Unfortunately the writing in this small book is very uneven. The first chapter is written with clear crisp sentences. Later, however, there are long and winding sentences one I found was 70 words long. At times it even seemed she had been reading too much Faulkner: By the end of a sentence the reader has to follow her through long parenthetical insertions. Still, as we try to follow what is happening to the country, it would be well to have this book in mind. Rozanne Epps
Scars of War
Eerily similar to the aftermath of the September 11, 2001 attack on the World Trade Centers and the Pentagon, Dennis Bock's first novel is powerful and poignant in its depiction of the horror of Hiroshima. In "The Ash Garden," (Knopf, $23) Bock tells three interwoven tales of characters who were affected in notably different ways by the world's first atomic bomb.

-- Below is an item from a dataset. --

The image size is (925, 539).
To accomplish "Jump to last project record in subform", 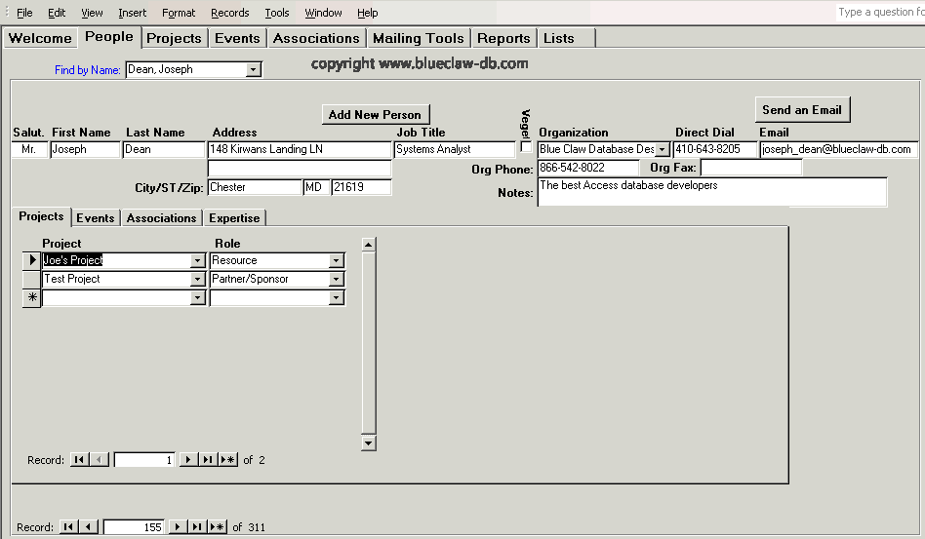I will point(208,460).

First there's Emiko, a Japanese girl who, at 6 years old, has half of her face burned off from the nuclear energy that dropped from her skies on August 6, 1945. Losing all her family save for her grandfather, Emiko is handpicked to receive facial reconstruction in America. But "like a girl who convinces herself that a cut on a finger doesn't really hurt," Emiko moves on, and makes a profession of making documentaries, one of which features the survivors of Hiroshima.
It's this film that brings Emiko to Anton, the Manhattan Project scientist who is, in a futile attempt at trying to ease his own guilt, lecturing on "taking the fear out of the bomb." Trying hard to erase his scar of Hiroshima, Anton can't get over what his scientific mind had the capability of creating, can't get the taste of ash out of his mouth, can't even bring himself to seek comfort in his wife, Sophie.
Sophie, too, is scarred by the war, not only by having to flee her family and country, but also having her husband figuratively flee from her. "It was as if neither of them had been able to escape the shell of that burnt city. His version the days he spent there, hers the days she had been denied." Yet, Sophie, too, moves on and occupies herself with her garden, a secret world of paths, mazes and sculpture. And though Anton loves both her and her garden world, he keeps it to himself.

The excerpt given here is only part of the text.